# [ABOUT THIS EXERCISE]
Locate the line that contains "The height and width of the screenshot is (309, 980).", then copy it and all later lines of the data below exactly, through the last one.

::: DATA RECORDS

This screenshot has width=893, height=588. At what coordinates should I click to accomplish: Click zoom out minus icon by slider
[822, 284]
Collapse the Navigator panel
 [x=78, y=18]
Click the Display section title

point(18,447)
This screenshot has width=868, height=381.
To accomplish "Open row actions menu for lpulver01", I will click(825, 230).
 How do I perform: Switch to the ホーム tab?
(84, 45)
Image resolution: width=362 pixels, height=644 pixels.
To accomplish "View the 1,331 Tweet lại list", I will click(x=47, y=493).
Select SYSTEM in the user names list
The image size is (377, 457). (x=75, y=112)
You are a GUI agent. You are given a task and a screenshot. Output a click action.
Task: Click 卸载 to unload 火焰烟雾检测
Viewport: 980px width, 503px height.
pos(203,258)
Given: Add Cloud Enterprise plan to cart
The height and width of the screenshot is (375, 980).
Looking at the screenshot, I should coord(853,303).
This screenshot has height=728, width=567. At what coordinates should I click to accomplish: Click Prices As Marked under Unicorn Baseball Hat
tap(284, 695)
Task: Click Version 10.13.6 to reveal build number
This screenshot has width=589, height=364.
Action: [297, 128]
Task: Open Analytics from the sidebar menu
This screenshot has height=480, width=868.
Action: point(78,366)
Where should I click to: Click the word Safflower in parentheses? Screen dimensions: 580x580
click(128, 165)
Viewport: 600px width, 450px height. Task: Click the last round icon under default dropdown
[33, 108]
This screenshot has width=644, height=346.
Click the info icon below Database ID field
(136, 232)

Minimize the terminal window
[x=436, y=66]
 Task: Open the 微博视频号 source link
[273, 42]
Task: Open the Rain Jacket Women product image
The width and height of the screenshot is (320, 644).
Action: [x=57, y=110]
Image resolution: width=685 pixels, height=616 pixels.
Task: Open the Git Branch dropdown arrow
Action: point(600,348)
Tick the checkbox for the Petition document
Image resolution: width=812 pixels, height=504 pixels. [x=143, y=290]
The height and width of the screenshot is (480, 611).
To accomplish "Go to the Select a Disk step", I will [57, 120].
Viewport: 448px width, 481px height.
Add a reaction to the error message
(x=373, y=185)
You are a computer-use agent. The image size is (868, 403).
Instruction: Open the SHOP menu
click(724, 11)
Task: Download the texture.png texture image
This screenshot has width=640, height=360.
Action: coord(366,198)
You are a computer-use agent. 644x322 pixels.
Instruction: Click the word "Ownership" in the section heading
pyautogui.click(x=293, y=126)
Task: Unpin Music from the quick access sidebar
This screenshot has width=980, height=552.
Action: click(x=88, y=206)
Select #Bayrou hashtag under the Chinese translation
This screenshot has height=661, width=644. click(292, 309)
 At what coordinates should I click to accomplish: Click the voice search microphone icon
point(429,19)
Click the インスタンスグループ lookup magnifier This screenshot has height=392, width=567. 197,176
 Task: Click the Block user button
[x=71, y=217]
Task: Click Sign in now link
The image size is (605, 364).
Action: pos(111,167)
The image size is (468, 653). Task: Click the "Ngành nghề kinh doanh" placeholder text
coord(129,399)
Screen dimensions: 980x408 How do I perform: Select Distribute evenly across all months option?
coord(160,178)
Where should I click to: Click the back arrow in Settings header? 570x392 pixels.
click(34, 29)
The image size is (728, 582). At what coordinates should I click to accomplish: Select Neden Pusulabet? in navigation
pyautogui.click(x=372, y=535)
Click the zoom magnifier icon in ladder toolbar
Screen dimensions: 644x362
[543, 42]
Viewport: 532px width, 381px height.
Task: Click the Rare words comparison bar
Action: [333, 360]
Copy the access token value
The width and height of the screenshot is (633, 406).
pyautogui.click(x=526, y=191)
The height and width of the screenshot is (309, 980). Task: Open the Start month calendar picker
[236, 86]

::::::

# [RESPONSE TO THE EXERCISE]
The height and width of the screenshot is (309, 980). Task: Open the Start month calendar picker
[236, 86]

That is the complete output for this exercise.